+++ Entries shown

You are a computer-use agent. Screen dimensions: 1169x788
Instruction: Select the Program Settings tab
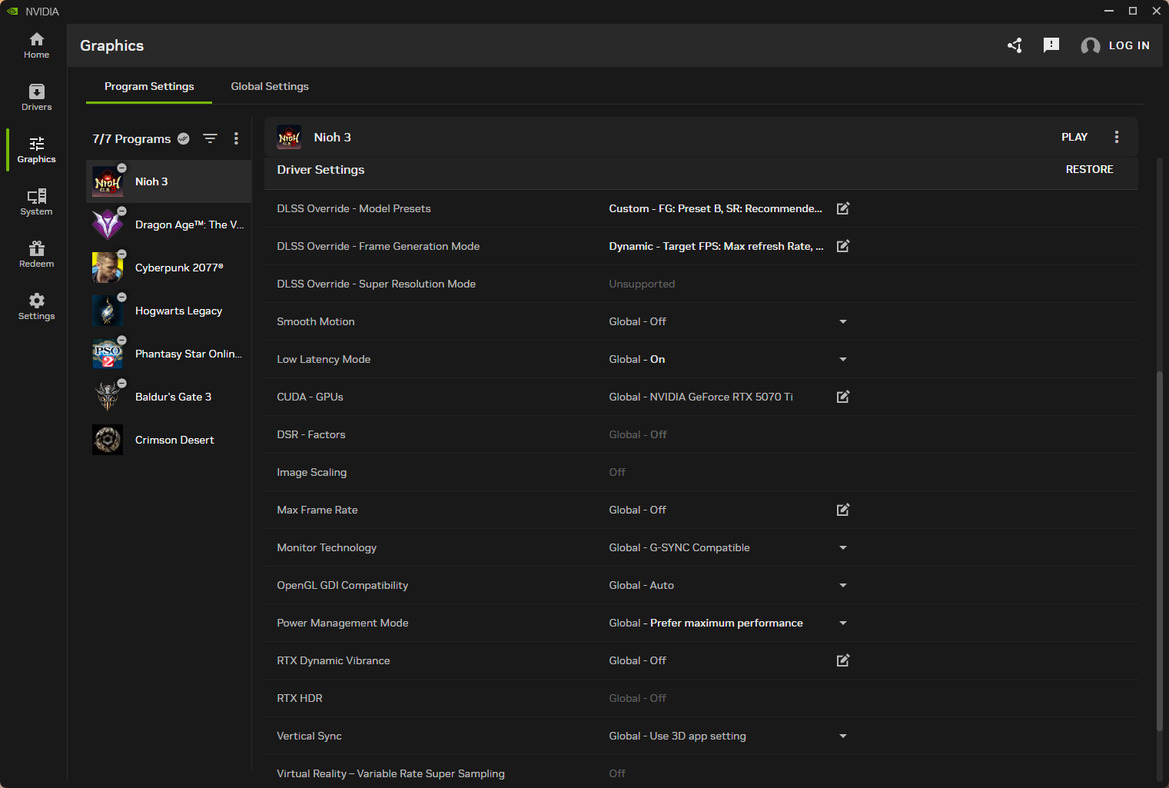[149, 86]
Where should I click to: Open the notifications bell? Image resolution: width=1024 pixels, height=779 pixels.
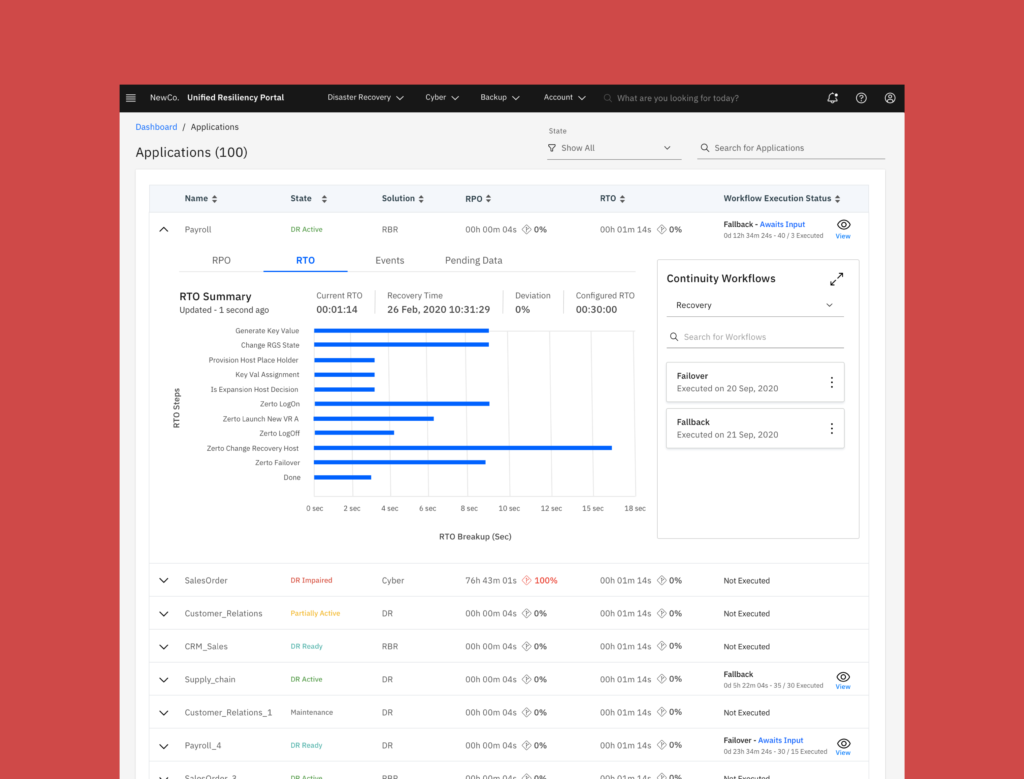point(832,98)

++++++

→ **What you have to do**:
Please transcribe every record above exactly as written, leaving out the pictures.

→ **Answer space**:
You are a computer-use agent. Screen dimensions: 1169x788
Instruction: Select the Program Settings tab
[149, 86]
Where should I click to: Open the notifications bell? Image resolution: width=1024 pixels, height=779 pixels.
point(832,98)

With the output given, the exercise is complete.